#### [WORK INSTRUCTIONS]
What is needed is each line of the data below that holds the string "Shoot".

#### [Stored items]
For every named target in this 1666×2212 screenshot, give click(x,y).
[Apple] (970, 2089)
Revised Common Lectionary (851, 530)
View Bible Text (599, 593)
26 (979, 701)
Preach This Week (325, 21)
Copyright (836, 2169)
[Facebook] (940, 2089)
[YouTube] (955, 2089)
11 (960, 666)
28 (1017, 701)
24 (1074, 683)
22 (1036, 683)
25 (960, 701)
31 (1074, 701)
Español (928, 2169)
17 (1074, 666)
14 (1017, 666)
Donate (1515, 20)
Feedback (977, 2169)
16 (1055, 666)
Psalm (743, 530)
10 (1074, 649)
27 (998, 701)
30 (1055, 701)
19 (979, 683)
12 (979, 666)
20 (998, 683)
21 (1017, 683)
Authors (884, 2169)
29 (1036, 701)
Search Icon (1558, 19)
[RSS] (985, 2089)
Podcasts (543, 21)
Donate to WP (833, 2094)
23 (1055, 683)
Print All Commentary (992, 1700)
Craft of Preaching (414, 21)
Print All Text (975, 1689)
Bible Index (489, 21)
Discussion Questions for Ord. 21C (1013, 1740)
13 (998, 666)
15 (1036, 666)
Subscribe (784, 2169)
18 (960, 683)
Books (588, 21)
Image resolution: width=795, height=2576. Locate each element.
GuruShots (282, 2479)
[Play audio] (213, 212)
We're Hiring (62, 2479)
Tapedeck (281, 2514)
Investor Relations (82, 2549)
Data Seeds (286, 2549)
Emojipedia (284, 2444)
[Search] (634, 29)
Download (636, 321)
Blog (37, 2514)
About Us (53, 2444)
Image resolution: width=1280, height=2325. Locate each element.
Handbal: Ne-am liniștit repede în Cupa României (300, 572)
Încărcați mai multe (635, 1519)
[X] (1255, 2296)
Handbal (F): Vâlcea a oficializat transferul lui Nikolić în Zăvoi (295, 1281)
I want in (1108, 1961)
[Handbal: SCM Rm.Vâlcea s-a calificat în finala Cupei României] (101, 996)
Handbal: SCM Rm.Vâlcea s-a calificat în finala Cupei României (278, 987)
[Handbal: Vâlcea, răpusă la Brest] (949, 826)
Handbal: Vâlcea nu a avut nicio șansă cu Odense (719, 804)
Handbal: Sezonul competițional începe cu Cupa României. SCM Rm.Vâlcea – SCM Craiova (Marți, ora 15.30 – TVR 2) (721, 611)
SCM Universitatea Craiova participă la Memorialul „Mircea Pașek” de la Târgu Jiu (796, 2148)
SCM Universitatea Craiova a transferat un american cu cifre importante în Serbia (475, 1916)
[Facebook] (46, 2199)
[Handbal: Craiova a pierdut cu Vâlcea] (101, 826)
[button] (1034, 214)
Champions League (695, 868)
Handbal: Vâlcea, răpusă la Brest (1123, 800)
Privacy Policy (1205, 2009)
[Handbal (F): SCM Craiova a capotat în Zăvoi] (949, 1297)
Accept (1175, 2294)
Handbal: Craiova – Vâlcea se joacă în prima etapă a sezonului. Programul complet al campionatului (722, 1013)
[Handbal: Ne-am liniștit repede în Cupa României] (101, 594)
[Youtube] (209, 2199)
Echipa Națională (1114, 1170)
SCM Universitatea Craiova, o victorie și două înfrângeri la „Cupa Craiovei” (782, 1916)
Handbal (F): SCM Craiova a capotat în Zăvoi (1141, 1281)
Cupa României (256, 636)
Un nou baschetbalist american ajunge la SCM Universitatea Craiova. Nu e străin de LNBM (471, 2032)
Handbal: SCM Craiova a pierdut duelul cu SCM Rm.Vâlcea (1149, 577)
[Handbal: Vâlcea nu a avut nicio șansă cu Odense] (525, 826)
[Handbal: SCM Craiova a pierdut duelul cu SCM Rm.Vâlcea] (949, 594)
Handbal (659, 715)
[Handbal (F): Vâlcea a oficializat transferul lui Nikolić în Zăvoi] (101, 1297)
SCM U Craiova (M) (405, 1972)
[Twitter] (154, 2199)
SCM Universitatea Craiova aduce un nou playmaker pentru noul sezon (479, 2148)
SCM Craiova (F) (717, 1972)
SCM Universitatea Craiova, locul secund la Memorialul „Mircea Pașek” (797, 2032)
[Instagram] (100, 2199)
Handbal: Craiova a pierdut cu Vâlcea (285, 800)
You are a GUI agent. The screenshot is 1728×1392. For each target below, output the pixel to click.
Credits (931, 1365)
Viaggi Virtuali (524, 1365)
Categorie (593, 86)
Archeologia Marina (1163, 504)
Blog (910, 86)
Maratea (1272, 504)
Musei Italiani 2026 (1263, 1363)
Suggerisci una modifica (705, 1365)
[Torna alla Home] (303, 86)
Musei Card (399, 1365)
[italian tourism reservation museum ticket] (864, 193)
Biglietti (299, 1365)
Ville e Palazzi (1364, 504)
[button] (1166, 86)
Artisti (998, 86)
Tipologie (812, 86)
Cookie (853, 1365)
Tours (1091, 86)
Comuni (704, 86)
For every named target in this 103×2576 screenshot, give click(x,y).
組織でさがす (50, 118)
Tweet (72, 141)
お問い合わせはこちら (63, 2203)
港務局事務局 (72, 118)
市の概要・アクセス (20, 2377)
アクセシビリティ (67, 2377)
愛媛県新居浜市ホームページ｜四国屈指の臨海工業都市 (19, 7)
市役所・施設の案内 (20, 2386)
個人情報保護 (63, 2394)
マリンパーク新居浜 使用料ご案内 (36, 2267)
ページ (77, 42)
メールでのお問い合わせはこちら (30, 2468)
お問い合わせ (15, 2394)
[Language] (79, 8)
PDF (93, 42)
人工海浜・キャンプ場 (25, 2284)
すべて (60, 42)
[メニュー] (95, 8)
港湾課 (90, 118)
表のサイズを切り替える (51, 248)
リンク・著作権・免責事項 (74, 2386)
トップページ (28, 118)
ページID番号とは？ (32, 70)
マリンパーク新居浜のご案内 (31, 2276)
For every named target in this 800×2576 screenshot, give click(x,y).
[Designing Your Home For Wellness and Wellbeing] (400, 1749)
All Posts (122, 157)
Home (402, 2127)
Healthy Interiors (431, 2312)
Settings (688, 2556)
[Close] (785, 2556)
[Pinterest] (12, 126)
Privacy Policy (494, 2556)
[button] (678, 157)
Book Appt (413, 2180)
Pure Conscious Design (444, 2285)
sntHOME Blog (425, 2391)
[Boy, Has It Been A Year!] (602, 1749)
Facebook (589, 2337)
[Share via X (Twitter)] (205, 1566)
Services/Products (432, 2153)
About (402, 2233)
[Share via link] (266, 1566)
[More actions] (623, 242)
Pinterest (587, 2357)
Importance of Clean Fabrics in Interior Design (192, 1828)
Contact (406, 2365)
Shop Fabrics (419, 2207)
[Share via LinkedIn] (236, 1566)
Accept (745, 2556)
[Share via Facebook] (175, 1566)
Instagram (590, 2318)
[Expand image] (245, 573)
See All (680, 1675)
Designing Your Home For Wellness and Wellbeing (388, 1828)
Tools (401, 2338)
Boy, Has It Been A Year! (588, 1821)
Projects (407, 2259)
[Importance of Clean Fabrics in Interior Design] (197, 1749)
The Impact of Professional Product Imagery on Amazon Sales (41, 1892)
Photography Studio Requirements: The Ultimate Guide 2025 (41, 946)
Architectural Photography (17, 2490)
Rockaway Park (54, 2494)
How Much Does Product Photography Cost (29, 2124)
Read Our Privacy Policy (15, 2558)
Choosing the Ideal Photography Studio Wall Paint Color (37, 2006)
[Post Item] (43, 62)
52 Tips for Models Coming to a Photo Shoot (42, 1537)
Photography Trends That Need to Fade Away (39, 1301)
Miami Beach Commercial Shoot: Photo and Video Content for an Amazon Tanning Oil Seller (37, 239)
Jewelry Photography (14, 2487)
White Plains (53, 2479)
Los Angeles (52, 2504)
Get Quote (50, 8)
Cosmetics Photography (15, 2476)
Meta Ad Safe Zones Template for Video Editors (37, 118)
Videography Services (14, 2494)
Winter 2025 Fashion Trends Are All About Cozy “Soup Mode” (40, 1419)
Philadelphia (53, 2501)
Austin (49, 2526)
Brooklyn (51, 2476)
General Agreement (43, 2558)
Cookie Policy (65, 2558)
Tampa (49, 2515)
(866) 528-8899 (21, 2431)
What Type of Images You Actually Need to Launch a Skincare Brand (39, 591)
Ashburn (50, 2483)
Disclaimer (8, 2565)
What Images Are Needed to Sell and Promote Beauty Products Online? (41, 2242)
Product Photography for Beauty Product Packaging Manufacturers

#### [ANSWER SPACE]
52 Tips for Models Coming to a Photo Shoot (42, 1537)
Miami Beach Commercial Shoot: Photo and Video Content for an Amazon Tanning Oil Seller (37, 239)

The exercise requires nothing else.